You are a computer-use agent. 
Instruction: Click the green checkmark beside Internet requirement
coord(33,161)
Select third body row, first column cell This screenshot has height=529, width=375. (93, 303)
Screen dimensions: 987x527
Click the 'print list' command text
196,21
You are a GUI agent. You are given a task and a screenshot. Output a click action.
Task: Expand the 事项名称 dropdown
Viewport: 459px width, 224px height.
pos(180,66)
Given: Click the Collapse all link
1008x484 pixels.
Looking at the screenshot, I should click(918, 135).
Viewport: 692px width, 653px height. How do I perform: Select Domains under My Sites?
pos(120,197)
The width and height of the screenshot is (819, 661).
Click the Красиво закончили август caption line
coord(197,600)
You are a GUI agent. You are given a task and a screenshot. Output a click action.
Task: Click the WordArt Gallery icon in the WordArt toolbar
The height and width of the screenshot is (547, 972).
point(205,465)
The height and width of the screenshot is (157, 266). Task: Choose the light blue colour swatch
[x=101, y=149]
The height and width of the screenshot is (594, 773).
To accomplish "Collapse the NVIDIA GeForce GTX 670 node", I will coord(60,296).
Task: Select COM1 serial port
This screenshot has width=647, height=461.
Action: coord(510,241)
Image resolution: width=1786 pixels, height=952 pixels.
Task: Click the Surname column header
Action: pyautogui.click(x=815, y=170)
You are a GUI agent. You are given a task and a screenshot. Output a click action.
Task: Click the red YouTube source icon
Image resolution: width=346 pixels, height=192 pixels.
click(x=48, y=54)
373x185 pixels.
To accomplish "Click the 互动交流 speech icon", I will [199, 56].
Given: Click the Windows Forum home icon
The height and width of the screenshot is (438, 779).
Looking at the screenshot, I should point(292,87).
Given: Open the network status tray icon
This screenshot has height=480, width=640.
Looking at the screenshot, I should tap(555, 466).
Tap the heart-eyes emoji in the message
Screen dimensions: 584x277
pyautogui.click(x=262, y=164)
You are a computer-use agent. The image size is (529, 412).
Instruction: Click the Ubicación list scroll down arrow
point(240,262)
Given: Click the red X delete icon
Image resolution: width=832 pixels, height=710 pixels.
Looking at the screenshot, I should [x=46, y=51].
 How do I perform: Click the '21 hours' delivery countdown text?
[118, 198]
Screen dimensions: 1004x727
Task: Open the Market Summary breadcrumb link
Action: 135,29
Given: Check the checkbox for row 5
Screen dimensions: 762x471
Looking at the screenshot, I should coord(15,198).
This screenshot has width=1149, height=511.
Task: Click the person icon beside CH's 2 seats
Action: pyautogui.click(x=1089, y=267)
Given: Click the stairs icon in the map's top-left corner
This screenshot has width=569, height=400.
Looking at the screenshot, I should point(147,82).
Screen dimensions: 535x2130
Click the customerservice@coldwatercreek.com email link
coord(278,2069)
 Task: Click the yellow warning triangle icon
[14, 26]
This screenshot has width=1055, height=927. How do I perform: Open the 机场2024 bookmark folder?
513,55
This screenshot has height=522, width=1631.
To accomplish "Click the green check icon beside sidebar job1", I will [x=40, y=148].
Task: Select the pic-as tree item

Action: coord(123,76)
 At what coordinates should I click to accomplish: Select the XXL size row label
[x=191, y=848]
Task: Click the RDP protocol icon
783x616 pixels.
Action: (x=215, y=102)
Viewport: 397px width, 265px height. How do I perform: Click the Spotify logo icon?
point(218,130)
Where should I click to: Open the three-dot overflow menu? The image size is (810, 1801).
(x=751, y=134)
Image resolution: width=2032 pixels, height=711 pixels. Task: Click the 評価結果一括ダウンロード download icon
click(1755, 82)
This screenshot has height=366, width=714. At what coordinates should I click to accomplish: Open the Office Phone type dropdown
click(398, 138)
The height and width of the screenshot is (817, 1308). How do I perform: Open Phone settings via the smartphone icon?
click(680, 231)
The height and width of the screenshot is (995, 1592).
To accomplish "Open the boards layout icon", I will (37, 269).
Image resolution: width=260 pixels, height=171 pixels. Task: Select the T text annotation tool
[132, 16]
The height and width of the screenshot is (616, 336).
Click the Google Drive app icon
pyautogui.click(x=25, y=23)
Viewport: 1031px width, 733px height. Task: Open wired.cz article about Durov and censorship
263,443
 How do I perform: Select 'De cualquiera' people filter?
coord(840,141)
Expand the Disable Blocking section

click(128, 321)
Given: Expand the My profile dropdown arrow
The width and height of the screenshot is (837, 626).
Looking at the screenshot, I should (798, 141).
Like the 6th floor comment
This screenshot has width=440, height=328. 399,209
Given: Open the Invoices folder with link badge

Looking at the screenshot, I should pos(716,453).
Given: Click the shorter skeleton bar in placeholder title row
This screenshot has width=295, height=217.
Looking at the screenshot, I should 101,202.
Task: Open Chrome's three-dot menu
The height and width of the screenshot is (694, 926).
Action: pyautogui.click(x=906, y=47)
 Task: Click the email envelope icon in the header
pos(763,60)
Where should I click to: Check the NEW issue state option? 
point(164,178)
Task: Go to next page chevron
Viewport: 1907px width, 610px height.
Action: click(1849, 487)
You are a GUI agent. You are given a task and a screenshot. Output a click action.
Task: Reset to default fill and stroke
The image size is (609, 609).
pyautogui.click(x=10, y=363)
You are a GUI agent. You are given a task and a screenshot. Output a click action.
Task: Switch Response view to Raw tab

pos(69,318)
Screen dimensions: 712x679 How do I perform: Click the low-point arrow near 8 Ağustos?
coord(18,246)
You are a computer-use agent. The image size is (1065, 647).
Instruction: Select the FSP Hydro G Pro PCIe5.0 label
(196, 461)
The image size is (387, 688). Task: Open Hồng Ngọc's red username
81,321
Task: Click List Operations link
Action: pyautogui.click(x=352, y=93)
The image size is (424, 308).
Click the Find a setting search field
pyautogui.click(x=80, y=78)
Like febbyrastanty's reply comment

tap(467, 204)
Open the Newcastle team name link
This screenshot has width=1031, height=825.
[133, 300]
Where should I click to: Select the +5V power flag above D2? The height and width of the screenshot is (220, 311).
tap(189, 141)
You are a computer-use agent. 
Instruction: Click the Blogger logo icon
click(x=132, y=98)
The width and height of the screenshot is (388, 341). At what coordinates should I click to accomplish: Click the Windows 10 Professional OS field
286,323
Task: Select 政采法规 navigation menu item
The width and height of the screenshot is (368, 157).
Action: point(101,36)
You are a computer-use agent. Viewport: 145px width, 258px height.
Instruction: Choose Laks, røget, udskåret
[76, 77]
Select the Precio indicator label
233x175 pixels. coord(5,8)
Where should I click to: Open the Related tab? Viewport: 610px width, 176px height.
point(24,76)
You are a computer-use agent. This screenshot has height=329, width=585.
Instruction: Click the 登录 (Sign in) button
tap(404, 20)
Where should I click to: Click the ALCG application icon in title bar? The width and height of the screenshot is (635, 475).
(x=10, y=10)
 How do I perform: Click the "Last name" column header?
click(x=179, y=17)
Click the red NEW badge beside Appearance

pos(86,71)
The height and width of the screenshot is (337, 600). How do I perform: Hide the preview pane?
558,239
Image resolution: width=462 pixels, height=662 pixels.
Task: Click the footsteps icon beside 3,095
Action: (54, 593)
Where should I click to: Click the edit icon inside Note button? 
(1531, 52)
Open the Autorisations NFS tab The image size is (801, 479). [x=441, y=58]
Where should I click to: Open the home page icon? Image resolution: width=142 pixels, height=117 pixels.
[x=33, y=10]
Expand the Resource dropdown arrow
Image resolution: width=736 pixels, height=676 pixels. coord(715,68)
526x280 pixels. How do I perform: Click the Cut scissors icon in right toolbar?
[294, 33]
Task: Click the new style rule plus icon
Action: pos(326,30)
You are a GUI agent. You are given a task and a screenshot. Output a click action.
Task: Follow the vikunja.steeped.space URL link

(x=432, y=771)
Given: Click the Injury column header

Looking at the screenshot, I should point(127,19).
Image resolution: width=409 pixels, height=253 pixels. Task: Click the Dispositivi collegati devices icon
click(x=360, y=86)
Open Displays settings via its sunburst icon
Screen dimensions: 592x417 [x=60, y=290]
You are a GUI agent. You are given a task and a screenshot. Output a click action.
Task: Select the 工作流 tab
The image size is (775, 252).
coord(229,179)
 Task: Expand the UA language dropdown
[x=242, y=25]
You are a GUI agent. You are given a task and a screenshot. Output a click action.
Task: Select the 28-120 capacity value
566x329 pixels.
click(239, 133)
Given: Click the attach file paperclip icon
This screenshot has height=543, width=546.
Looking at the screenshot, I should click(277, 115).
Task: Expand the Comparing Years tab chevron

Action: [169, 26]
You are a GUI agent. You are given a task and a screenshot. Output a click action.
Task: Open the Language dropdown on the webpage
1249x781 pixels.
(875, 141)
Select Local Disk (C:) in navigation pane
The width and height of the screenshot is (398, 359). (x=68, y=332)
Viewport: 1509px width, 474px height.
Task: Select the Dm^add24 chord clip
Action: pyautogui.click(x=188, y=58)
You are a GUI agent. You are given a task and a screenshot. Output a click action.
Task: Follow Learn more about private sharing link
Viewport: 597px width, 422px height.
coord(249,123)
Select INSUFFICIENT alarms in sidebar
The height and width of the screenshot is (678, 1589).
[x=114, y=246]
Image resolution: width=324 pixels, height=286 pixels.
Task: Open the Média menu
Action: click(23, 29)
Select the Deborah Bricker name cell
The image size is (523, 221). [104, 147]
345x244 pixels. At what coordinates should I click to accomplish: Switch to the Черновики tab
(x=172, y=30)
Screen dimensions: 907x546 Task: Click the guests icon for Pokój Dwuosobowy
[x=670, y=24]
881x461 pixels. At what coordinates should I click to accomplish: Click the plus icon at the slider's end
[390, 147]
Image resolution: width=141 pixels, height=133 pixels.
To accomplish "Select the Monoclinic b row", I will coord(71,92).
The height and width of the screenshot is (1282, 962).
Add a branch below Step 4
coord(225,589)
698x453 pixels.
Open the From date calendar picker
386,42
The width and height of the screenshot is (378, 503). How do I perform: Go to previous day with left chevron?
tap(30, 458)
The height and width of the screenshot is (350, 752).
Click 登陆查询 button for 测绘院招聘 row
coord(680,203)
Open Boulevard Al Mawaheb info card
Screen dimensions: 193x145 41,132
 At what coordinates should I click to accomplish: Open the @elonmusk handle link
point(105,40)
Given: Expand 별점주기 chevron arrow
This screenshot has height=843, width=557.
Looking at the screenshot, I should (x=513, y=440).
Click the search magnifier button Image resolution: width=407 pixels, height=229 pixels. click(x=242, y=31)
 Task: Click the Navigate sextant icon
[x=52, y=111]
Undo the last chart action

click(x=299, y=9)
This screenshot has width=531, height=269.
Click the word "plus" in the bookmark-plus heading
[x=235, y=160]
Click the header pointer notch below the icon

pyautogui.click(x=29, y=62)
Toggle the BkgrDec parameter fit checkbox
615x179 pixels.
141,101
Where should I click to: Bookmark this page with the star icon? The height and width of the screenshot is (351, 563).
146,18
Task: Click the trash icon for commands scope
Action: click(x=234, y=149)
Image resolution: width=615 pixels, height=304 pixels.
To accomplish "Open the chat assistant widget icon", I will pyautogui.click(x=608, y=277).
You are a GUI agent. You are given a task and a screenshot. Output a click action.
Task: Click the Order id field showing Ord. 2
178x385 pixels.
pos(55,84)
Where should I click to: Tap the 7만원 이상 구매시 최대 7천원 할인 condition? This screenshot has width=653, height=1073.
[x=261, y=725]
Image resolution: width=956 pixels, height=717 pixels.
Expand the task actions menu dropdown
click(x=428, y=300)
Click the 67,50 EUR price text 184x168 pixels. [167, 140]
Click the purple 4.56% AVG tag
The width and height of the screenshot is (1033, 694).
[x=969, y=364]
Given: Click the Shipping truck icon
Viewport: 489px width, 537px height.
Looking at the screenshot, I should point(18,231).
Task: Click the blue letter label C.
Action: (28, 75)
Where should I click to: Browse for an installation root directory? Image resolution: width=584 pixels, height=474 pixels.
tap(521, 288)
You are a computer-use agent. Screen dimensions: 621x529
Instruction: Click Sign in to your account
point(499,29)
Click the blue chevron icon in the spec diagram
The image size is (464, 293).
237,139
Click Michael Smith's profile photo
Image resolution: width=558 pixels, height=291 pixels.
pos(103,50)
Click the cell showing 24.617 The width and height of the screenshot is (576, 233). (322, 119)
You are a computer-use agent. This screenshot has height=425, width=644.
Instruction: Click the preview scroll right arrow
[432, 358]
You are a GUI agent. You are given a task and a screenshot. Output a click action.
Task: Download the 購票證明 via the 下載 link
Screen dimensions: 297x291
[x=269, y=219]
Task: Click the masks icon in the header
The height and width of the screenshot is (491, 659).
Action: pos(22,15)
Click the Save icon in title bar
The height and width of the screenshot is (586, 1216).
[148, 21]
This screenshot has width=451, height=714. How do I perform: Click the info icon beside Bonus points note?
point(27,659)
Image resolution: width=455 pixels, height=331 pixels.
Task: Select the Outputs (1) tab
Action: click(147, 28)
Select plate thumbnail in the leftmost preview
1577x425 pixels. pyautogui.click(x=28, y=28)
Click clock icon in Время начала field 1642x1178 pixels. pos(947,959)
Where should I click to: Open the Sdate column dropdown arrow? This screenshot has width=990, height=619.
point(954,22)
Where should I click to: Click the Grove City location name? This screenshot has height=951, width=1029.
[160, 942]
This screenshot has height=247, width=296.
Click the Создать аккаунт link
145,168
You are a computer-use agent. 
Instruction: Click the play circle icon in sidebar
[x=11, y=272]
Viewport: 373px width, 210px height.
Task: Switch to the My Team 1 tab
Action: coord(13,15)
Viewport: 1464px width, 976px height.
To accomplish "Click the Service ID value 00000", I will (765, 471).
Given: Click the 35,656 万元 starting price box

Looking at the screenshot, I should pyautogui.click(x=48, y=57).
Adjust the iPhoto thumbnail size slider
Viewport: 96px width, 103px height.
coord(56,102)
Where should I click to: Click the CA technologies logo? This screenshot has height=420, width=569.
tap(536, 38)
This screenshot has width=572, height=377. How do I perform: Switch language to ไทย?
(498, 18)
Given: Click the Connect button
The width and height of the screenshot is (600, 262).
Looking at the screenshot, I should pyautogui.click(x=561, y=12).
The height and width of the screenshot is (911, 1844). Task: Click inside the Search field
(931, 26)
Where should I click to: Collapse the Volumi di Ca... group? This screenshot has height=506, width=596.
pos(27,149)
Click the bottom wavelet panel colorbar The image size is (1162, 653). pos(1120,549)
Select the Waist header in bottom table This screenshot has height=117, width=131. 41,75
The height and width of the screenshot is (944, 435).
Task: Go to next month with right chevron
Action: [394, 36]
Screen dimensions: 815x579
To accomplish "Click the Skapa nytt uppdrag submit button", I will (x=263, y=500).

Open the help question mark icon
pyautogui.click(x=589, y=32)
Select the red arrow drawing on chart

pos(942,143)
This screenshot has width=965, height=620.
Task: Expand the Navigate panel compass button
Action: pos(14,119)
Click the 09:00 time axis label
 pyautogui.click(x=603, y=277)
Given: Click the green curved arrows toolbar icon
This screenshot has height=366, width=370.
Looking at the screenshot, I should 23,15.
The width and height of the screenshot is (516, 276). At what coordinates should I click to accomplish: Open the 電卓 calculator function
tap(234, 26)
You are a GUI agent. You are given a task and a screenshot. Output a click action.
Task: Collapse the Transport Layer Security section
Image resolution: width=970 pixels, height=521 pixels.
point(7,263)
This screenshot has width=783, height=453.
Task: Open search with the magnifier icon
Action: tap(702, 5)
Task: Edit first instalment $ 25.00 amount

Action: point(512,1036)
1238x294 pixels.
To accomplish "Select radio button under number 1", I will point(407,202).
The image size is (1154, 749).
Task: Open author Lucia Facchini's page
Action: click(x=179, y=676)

★ ★ ★ ★ ★ ★ ★

Exercise instructions >>
For the word "computer", state how many lines of the material contain it. Give the number and no more.

Result of this exercise >>
9